Jefferies’ downside scenario values Bluescope at AUD 17 p/s and is based on the possibility that Asian and NorthStar spreads fall. This case also assumes no M&A interest.

BofA argues SGH’s bid for Bluescope makes sense strategically and “the leverage is manageable”. The banks says the existing proposal implies an acquisition multiple of around 6.7x EV/EBITDA, which is well below SGH’s multiple of 10.5x EV/EBITDA.

The bank goes on to say that assuming the value of Bluescope’s business ex- North America remains around AUD 9 p/s, it estimates SGH would pay around AUD 4.1bn to acquire it. That implies SGH’s FY26E pro-forma net debt/EBITDA would stand at 2.7x versus 1.9 currently. “We think this is manageable given SGH’s leverage reached 3.8x at peak of Boral acquisition in FY22, but SGH managed to deleverage fairly quickly post that.”

Bell Potter’s estimates that AUD 30 p/s implies SGH is paying AUD 6 – AUD 9 per share for Bluescope’s non-NA assets or 8.4-12.6x EV / FY25a EBIT.

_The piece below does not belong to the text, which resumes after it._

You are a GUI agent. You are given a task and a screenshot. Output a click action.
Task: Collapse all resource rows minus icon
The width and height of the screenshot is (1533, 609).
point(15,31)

Macquarie expects SGH to try sell Bluescope’s Asian portfolio as its stated strategy is Australia focused. The firm notes that this divestment would potentially be triggered by change of control provisions, as Nippon Steel is Bluescope’s partner in all its assets, except China.

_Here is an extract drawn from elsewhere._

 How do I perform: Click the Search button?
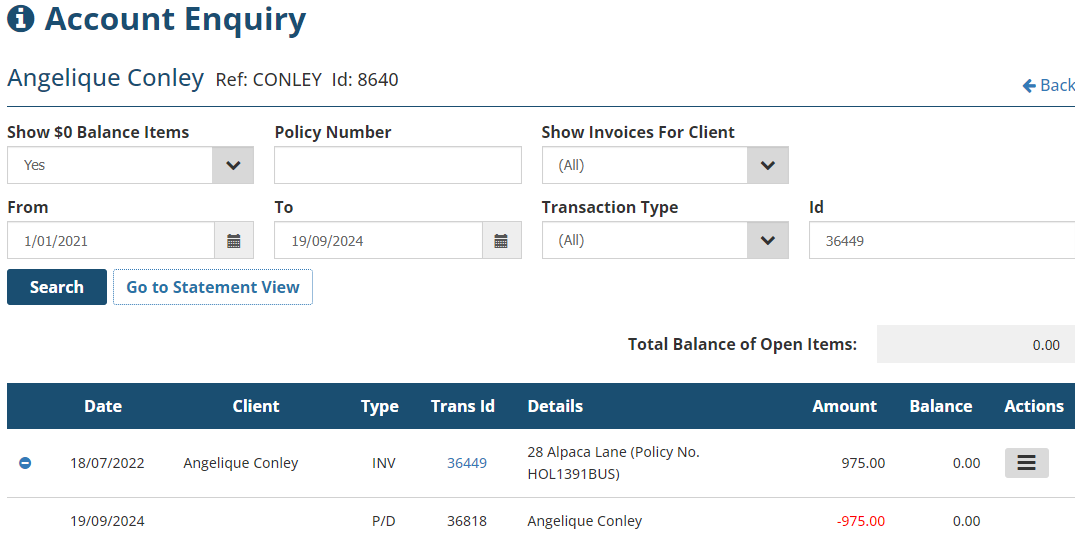click(x=57, y=287)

The bank calculates that an AUD 30 bid implies a 10.6x FY27 EV/EBIT for Bluescope compared to a long-range average of ~7.7x, while SGH’s FY27 EV/EBIT of ~13.7x on Steel Dynamics FY26 EV/ EBIT of ~11.0x. On the basis of an AUD 4.2bn value on Bluescope’s Australian assets “we think SGH’s pro forma FY27 ND/ EBITDA could be about 2.2x, so quite manageable.”

MST Marquee does not believe AUD 30 will satisfy the Bluescope board and its investors and points to unrealistic exclusivity conditions in the bid proposal. It says a revised bid may need to be around-or-above the mid-AUD 30/share range for proper board and investor consideration. “Given Steel Dynamics’ multiple bids for Bluescope’s North America business and SGH’s recent history of increasing its Boral bid, we expect a higher offer.”

Bluescope and the SGH-Steel Dynamics consortium declined to comment.